Yesterday foreshadowed summer as I sat reading in the sun in the garden, surrounded on three sides by forest, silence punctuated by birdsong. As a long-time city dweller I am frustrated not to be able to identify which birds are responsible for those rolling, brief songs that are interrupted in turn by the single, long continuous notes.
In between dozing amid the birdsong I read The Brothers Karamazov to about the quarter-way point. It’s an oddity, very different from what I remember of Crime and Punishment, a novel driven by each character’s interiority. Karamazov reads more like a novel prepared with a film deal foremost to mind, a sequence of set pieces populated by divinely distinct characters relaying their remembering and forgetting through dialogue.

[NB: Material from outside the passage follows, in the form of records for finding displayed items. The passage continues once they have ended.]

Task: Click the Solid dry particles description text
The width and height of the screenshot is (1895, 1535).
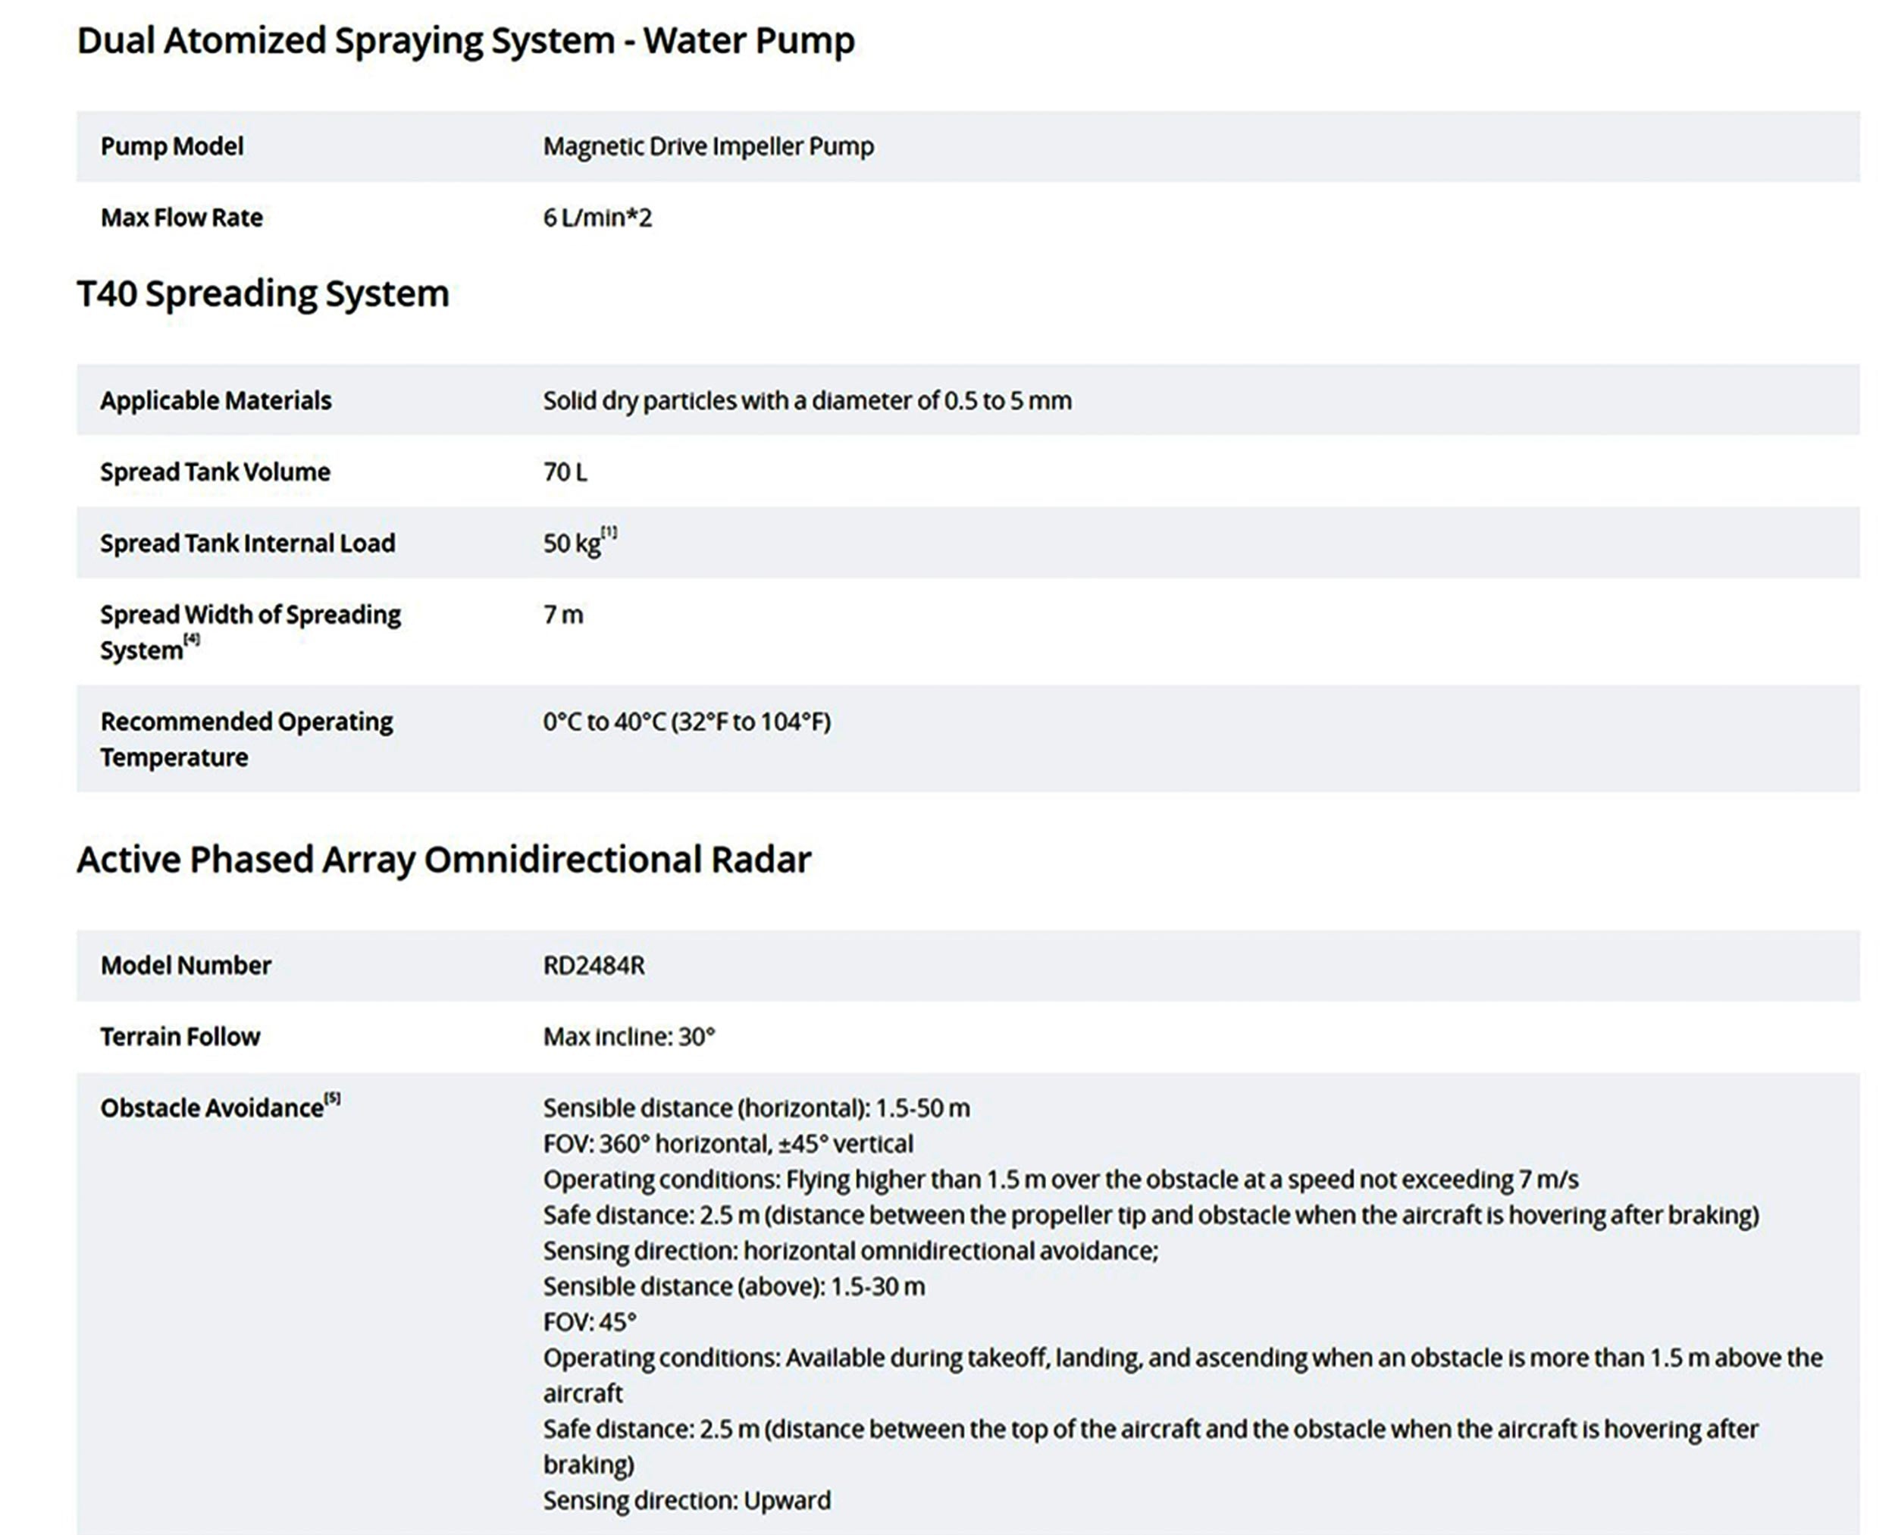Action: coord(806,401)
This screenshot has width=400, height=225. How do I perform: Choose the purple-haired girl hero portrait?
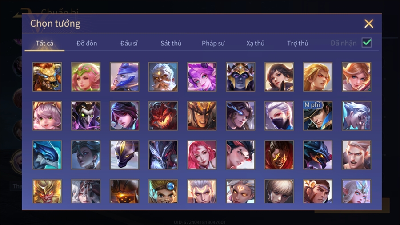tap(202, 77)
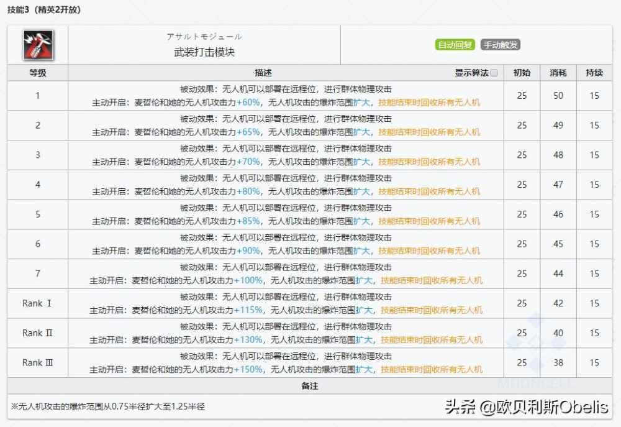This screenshot has width=621, height=427.
Task: Select the 消耗 column header
Action: 558,73
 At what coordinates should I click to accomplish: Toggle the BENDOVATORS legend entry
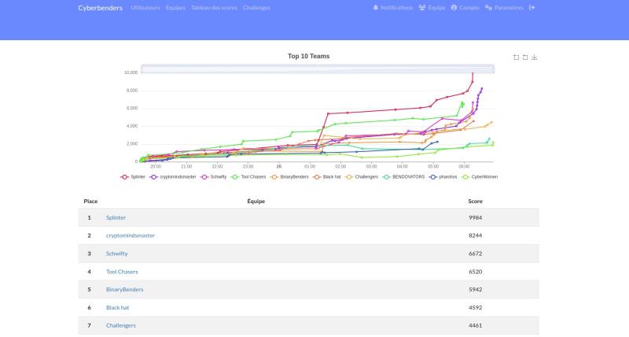pyautogui.click(x=403, y=177)
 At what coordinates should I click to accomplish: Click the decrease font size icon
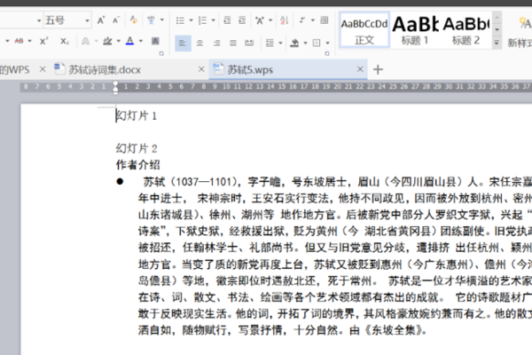pyautogui.click(x=116, y=20)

It was in fact rather like the garden’s birdsong, a chain of thin notes from the blackbirds reminiscent of the rhythm of the monks surrounding the elder Zosima; the goldfinch’s trill accompanying the scene in which the great beauties Katerina and Grushenka shock Alexei Karamazov, and the bold rook’s harsh cough an echo of the crazy Father Ferapont seeing devils around every corner.
interesting extended metaphors… something like D. might have written himself. thinking of the long exposition re the inquisition later on which i remember was pretty confusing; i don’t think i ever did figure out what he was getting at. i should read it again, i suppose, but as they say, little time, lots of books…
Thus far Dostoevsky’s expositions are of brief duration and comprehensible, unlike some of Mann’s.